Reproduce the passage of the article about Ja’Mel Reed below from "His close friend, Rehan" to "John Paul Popovich.", word for word.

▸ **Extract to read**:

┄┄┄┄┄┄┄┄┄┄

Ja’Mel Reed is the kind of student who is determined to succeed. But, like many young people, he didn’t have his heart set on a specific career when he arrived at the University of Virginia, so he decided to try both pre-law and pre-medicine.
He put pressure on himself for his family: “In my head, the epitome of success would be becoming a lawyer or a doctor. I put that pressure on myself all of my life,” Reed said.
Reed grew up in a rural area of Virginia; Middlesex County, on Rappahannock River, is old – founded in the 1600s. His father’s family has been there since their ancestors were enslaved, he said. Reed’s mother came from California, and the couple met smack-dab in the middle of the U.S. – in Kansas – before moving east.
Adjusting to University life was harder than he thought it would be, said Reed, a Ridley Scholar. He was going to major in politics and biology, but after the first semester, dropped politics.
“I learned more about myself, and knew I had to make a choice,” he said.
Then, in his second year, he experienced something that made him “evaluate what he wanted to do with his life, who he wanted to be, what he wanted to study and be passionate about,” he said.
His close friend, Rehan Baddeliyanage, died on a spring break trip in 2019. Reed and another friend, Eleanor Thompson, talked about him on stage at UVA’s third “Double Take” storytelling event that fall. The previous year, Baddeliyanage had participated and talked about another student and friend who had died, John Paul Popovich.

┄┄┄┄┄┄┄┄┄┄

▸ **Data listing**:
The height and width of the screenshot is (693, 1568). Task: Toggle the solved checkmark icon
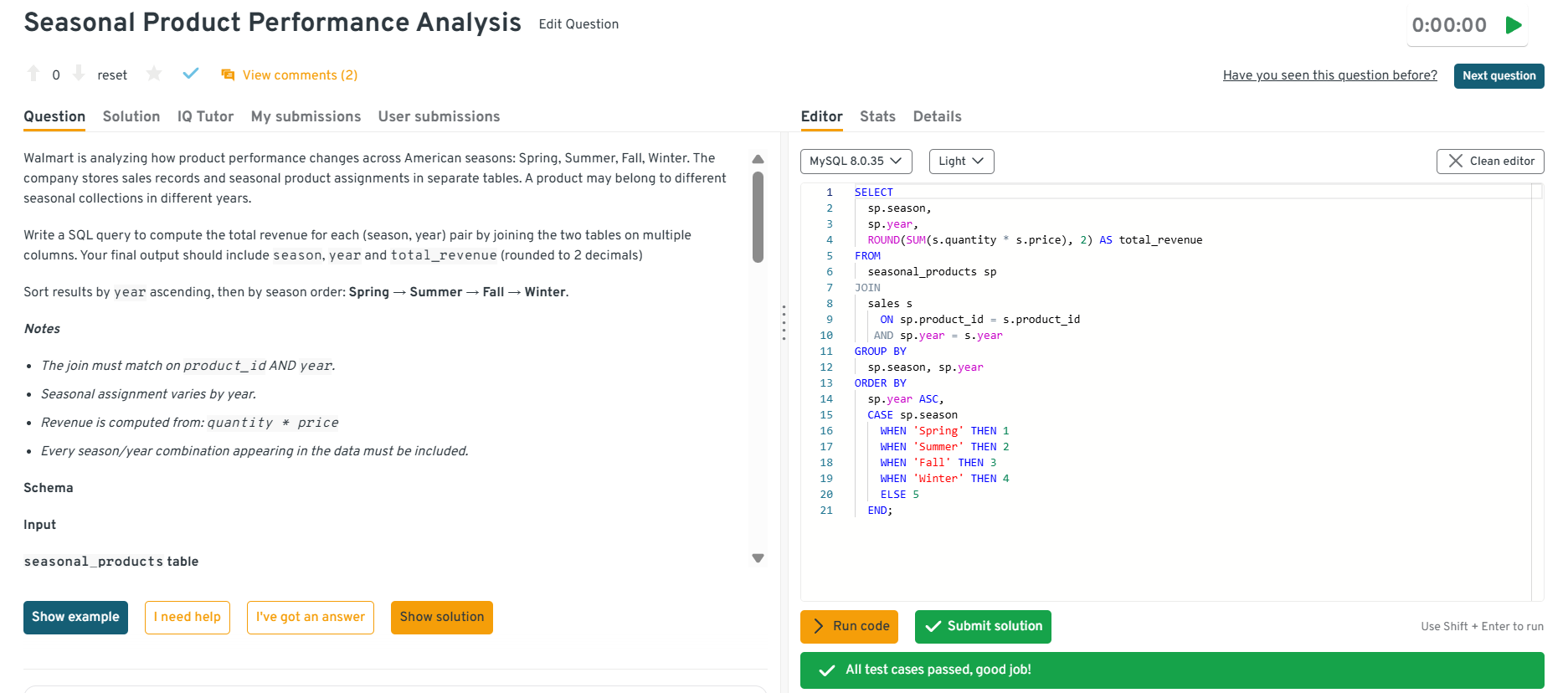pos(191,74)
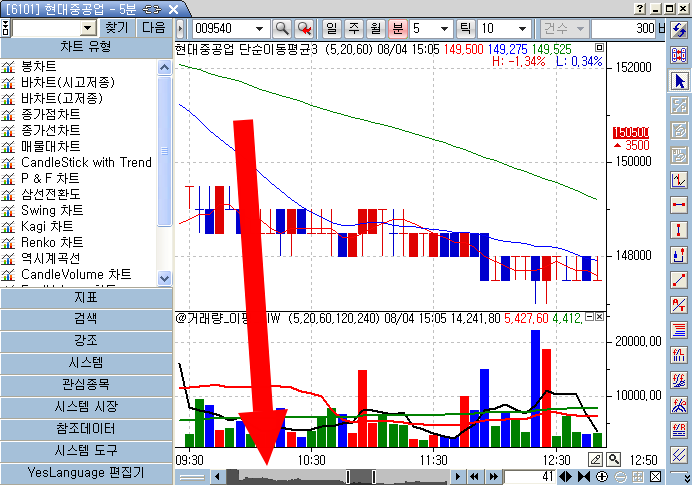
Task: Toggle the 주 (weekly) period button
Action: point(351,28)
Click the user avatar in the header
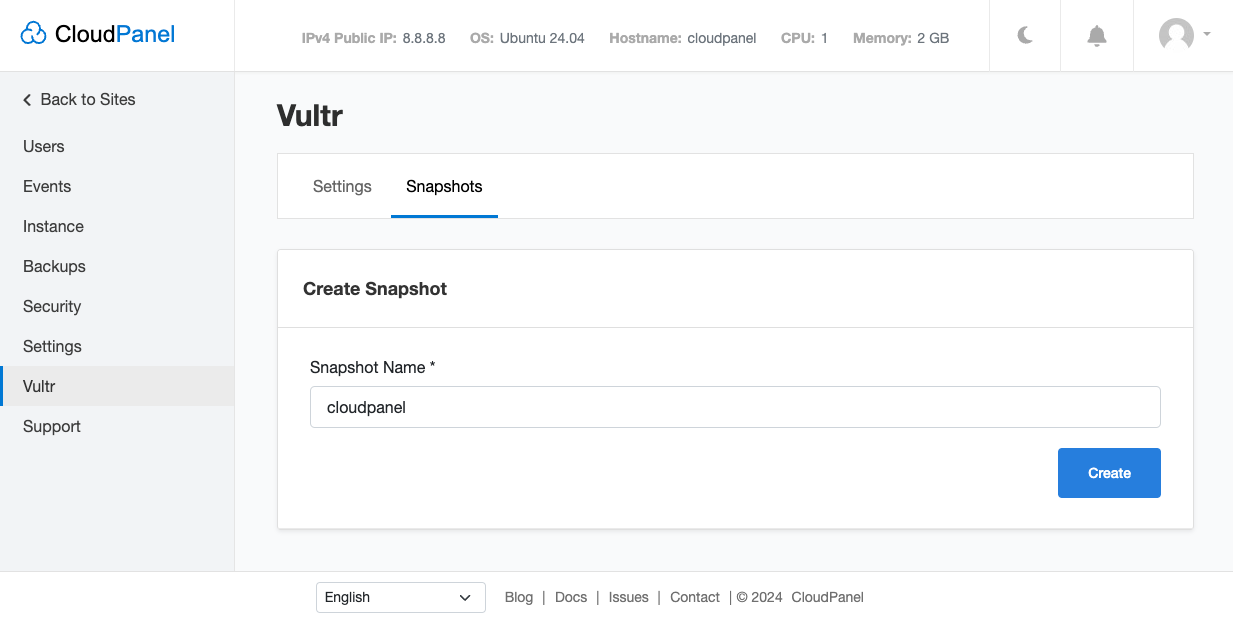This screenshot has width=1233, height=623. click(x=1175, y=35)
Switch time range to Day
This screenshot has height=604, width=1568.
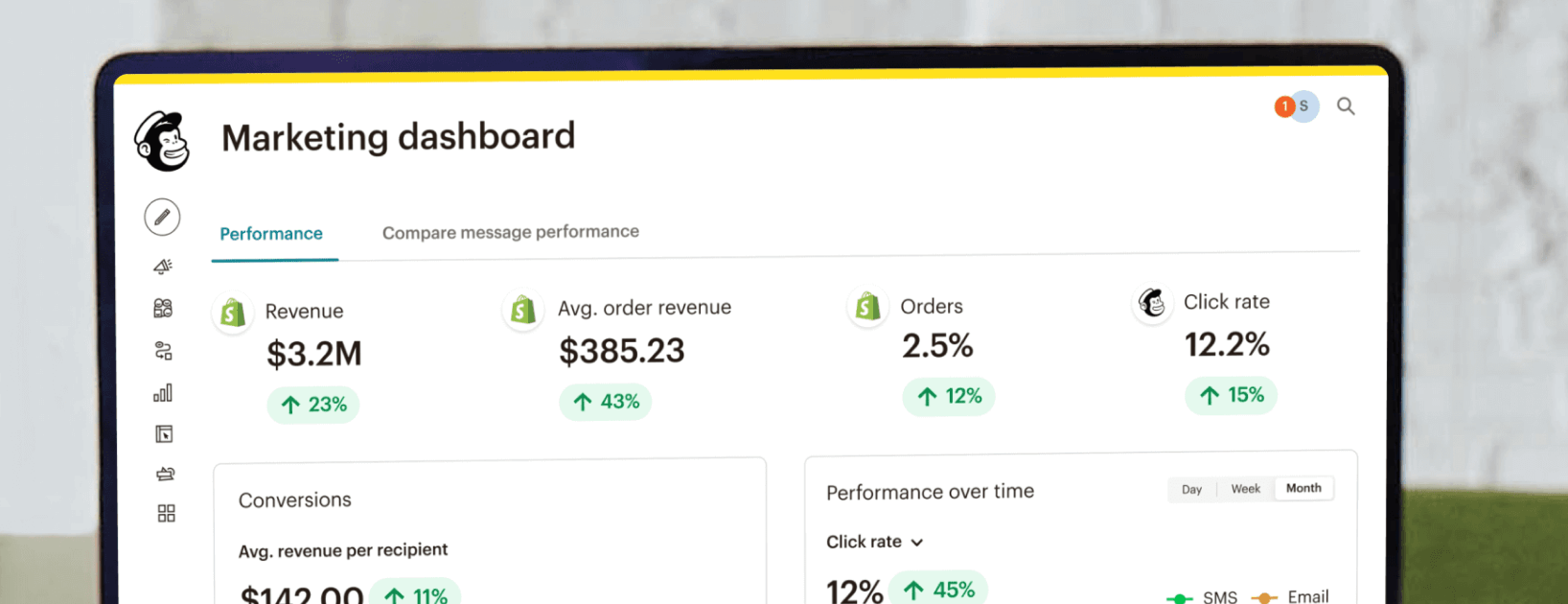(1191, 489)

┄┄┄┄┄┄┄┄┄┄

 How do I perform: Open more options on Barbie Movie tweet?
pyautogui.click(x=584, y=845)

┄┄┄┄┄┄┄┄┄┄

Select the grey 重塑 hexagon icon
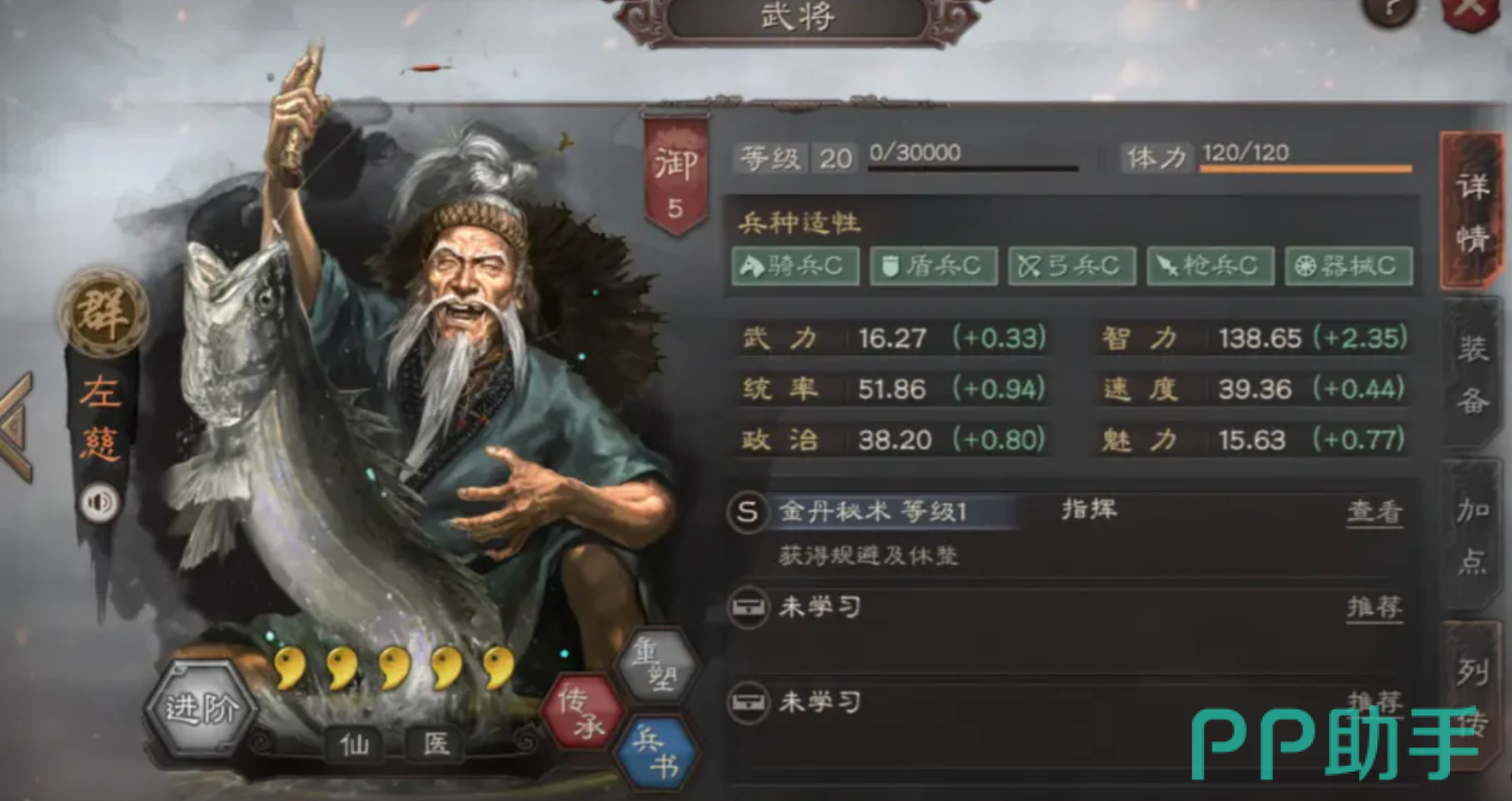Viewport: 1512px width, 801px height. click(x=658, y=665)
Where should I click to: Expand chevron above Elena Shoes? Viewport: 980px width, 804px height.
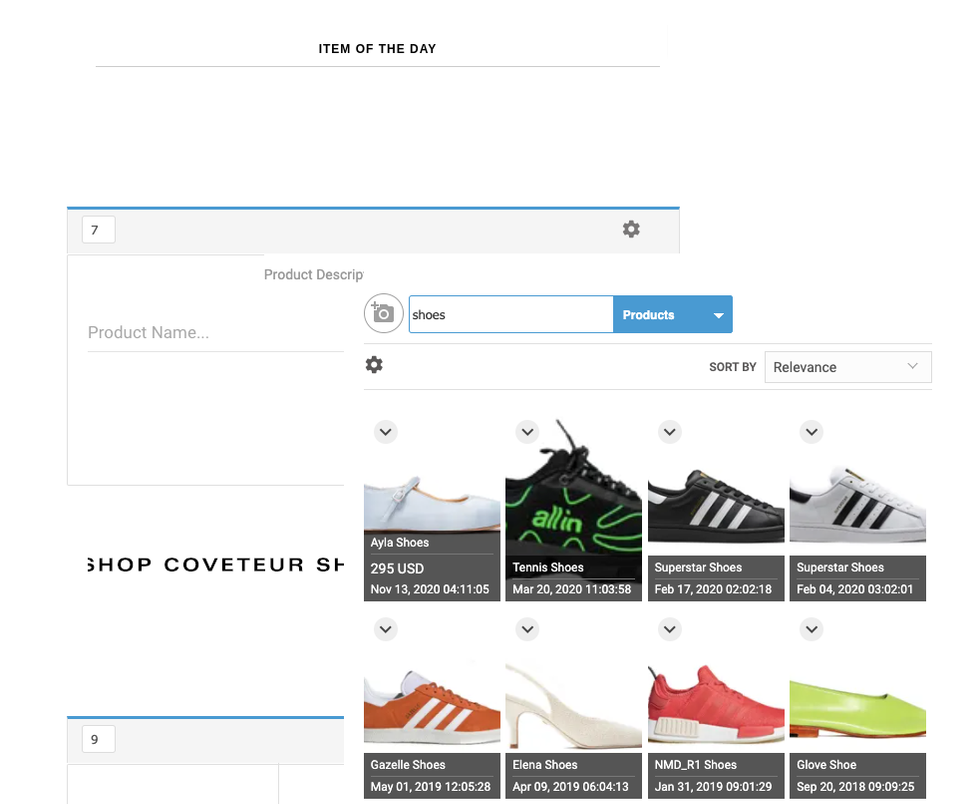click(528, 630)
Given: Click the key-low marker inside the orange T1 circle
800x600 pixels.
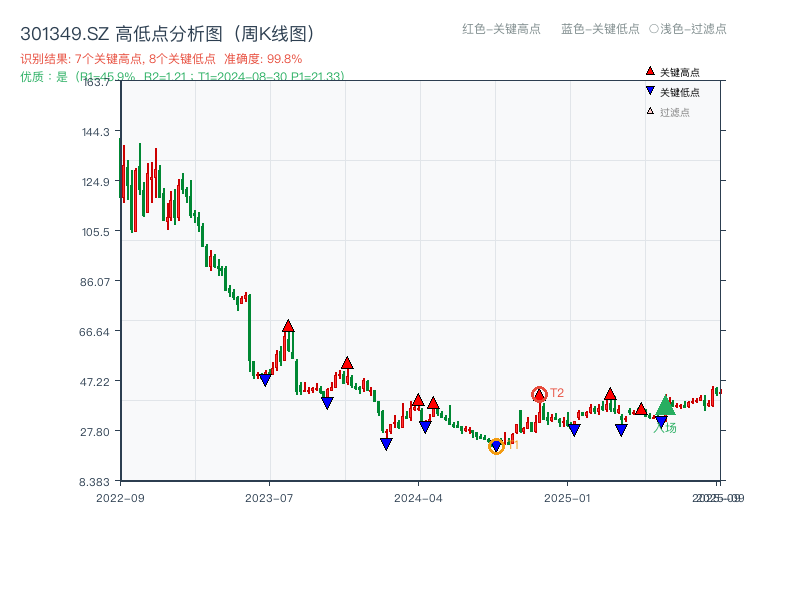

┄┄┄┄┄┄┄┄┄┄

▸ **Solution to the problem**:
His close friend, Rehan Baddeliyanage, died on a spring break trip in 2019. Reed and another friend, Eleanor Thompson, talked about him on stage at UVA’s third “Double Take” storytelling event that fall. The previous year, Baddeliyanage had participated and talked about another student and friend who had died, John Paul Popovich.